Prevention of malignancy
In order to avoid or at least diagnose pathology at an early stage of development, prevention of malignancy is necessary.
- Active healthy lifestyle.
- Quitting smoking, drugs and alcohol.
- A balanced diet, including vegetables and fruits rich in vitamins and microelements. Fish, lean meat and dairy products.
- It is necessary to exclude semi-finished products, fast food, products that contain preservatives, carcinogens, stabilizers, artificial colors, and genetically modified products.
- Make it a habit to undergo regular preventive examinations by specialists.
- Limit visits to solariums and prolonged exposure to direct sunlight.
- Avoid contact with aggressive chemicals.
- Use household chemicals carefully, according to the instructions.
- Be more careful when taking medications.
- Minimize exposure to high doses of harsh radiation whenever possible.
- More positive emotions, fresh air and communication with family and friends.
- Timely treatment of emerging diseases.
- Have a normal sex life, preferably with one partner.
- Avoid stressful situations.
By following these simple rules, it is possible, if not to prevent the malignancy of healthy or benign cells, then at least to diagnose it at an early stage of degeneration.
Prognosis of malignancy
The use of modern methods of diagnostics and treatment of oncological diseases makes the prognosis of malignancy more favorable.

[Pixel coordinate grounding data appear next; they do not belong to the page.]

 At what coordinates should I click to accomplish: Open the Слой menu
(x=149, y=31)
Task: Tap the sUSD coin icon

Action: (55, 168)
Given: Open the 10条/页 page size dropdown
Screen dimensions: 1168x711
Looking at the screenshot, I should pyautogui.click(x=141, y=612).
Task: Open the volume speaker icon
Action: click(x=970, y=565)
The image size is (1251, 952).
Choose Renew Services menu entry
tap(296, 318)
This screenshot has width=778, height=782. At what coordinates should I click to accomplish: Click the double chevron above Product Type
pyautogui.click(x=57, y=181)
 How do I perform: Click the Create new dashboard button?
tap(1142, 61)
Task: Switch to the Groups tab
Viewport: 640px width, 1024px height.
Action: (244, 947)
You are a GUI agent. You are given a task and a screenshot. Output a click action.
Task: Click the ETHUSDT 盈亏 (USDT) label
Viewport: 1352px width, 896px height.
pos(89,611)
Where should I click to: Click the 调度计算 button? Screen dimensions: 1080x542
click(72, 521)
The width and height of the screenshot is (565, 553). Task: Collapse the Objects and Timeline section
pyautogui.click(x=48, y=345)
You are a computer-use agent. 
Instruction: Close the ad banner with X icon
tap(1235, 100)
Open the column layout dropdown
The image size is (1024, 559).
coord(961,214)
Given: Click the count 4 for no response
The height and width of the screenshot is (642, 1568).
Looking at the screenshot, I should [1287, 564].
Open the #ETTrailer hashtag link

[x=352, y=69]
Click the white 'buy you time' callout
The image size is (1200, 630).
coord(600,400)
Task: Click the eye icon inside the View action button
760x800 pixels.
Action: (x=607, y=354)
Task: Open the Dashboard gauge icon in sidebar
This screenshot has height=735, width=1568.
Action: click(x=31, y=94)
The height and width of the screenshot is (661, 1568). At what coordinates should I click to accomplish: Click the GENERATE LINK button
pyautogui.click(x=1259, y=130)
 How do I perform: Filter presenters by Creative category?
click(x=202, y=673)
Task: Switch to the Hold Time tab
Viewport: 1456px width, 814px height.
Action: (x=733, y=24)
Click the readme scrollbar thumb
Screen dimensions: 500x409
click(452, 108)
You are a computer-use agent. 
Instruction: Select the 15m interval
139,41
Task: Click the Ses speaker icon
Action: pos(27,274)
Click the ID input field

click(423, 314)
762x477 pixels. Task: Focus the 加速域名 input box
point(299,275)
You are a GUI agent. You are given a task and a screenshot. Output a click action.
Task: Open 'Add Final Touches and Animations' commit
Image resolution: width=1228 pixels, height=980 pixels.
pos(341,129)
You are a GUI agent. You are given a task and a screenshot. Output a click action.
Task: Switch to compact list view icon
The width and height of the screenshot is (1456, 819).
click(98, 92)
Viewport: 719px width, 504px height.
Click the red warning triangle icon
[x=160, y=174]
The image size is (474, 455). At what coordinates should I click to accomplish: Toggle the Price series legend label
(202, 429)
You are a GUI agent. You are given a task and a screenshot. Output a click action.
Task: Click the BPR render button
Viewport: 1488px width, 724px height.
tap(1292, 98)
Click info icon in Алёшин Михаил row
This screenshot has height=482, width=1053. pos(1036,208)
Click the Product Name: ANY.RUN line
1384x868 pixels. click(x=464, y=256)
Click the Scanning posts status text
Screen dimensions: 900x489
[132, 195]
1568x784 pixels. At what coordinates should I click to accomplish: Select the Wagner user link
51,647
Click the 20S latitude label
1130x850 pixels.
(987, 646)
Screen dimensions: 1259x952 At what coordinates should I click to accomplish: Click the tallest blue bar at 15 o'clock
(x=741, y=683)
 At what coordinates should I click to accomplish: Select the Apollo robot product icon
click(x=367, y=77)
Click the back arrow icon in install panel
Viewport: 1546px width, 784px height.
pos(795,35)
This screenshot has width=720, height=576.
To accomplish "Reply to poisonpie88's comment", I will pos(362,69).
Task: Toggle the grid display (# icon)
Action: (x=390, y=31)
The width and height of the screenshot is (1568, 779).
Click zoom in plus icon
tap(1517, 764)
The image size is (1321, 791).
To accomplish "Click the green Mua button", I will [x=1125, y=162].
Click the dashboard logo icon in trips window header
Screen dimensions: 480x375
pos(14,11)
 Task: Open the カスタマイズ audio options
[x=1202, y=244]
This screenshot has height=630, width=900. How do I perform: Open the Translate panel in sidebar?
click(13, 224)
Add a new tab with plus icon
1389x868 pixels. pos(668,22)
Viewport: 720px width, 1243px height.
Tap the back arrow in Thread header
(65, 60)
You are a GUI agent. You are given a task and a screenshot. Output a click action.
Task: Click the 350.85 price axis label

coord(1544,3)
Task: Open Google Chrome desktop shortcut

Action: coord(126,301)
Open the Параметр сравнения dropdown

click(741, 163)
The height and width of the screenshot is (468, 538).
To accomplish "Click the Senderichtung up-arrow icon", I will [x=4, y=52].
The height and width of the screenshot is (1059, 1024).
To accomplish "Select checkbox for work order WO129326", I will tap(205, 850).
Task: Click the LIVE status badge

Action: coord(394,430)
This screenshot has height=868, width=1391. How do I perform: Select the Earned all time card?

The localization of the pathology, the degree of malignancy, the time factor of its detection are important for its assessment. The patient's age and general health condition are not the last in the prognosis for the future.
After timely removal of a degenerated papilloma or nevus, a person can live long and happily to a ripe old age. In the case of malignancy of a stomach ulcer, the prognosis is no less optimistic, but the quality of life suffers. At the same time, do not forget that if you do not carry out timely diagnosis and treatment, the result is one - death.
Only careful attention to your health and the health of your loved ones will allow you to turn your life prognosis to bright future prospects. After all, malignancy is not a death sentence. It is a signal to action, a signal for the patient and his doctor to fight for the health and life of the former. So fight and do not give up. After all, we only have one life!